Lo reconozco, soy de esos que empiezan a disfrutar y a valorar sólo lo extraordinario. Algo así como que me he ido acostumbrando a lo cotidiano, y si no hay algo que lo rompe, que sobresale, que despunta, parece que no soy capaz de percibir que Dios está detrás. Prometo que intento vivir consciente del paso y del hacer de Dios en mi vida, pero cuando reviso el día ya sólo me detengo en las cosas que apuntan a horizontes lejanos, como si las más cercanas ya no tuviesen valor.

No puedo seguir así, esto tiene que cambiar. Si no comienzo a buscar a Dios en lo cotidiano, me quedaré en una vida bastante pobre, una vida sin matices y sin más color que alguna chispa de brillo de vez en cuando en algunos eventos y personas. ¿Acaso no está Dios en todo? ¿Acaso no está tanto detrás de lo que brilla como de lo que parece apagado?

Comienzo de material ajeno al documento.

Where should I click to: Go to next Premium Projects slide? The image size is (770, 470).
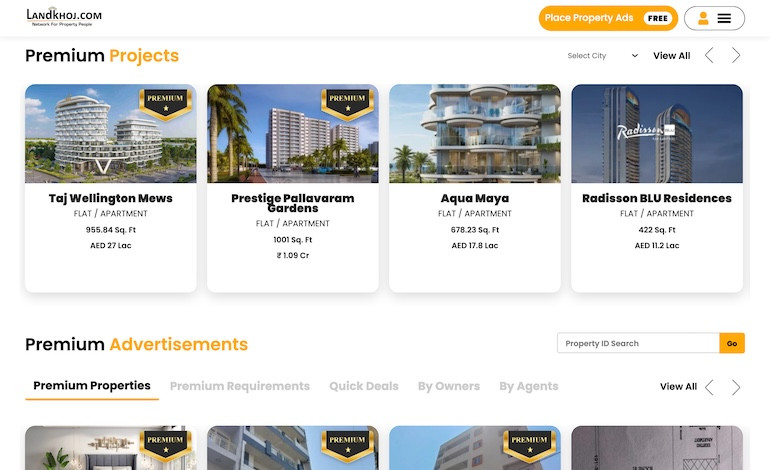[x=736, y=55]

Este curso voy a prestar más atención en la bondad y bien que se esconden silenciosas huyendo de estrépitos y altavoces; voy a dar importancia a tanta gente que 'sólo' trabaja, 'sólo' estudia y piensa, que 'sólo' ama o trata de ser honesta… voy a disfrutar e tantos encuentros que nunca saldrán en los periódicos ni se harán virales ocupando tuits y muros de perfiles.

Presiento que aquí está una de las claves para huir de la amargura y avanzar hacia a felicidad: no dejarse llevar por lo que más ruido hace y ver cómo Dios está presente no sólo en lo que triunfa, sino también –y quizá con más fuerza– en lo que parece no destacar. Aquella sonrisa, aquel recién nacido, aquel tono de voz, aquella pareja abrazada, el trabajo o el pan de cada día…

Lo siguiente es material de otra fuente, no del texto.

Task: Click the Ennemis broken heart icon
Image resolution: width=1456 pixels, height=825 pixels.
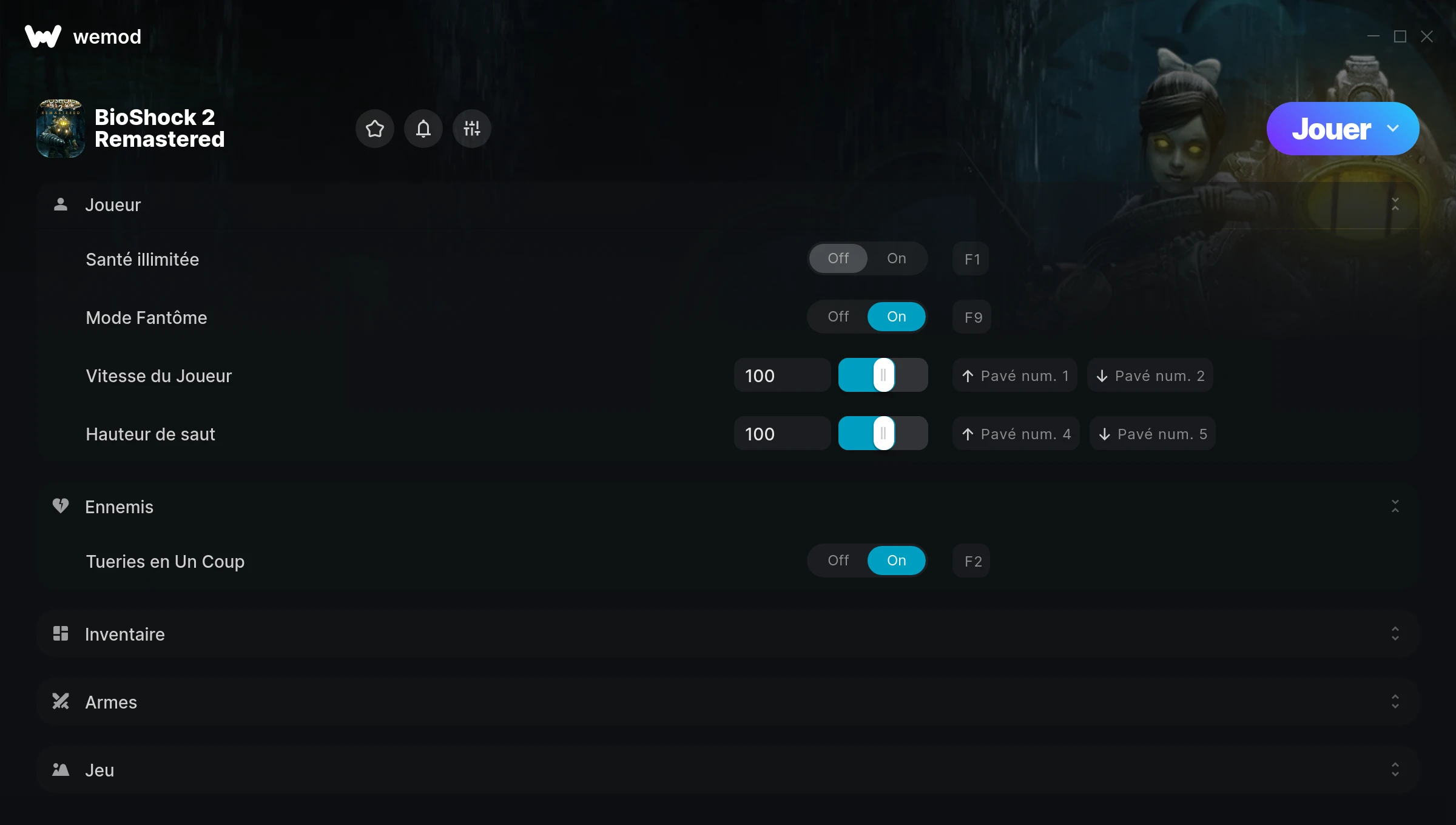Action: tap(61, 506)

Sé que los grandes golpes de alegría parecen hablarme más de Dios que la felicidad que se esconde detrás de las pequeñas cosas, y que es muy difícil saborear los pequeños gestos o detalles de amor y de belleza que me rodean cada día. Pero intuyo que esas cosas 'intrascendentes' y que ahora me pasan inadvertidas, son el mejor jugo de la vida humana, son las que sostienen el mundo, son las que –si empiezo a poner más atención– más me hablarán de Dios.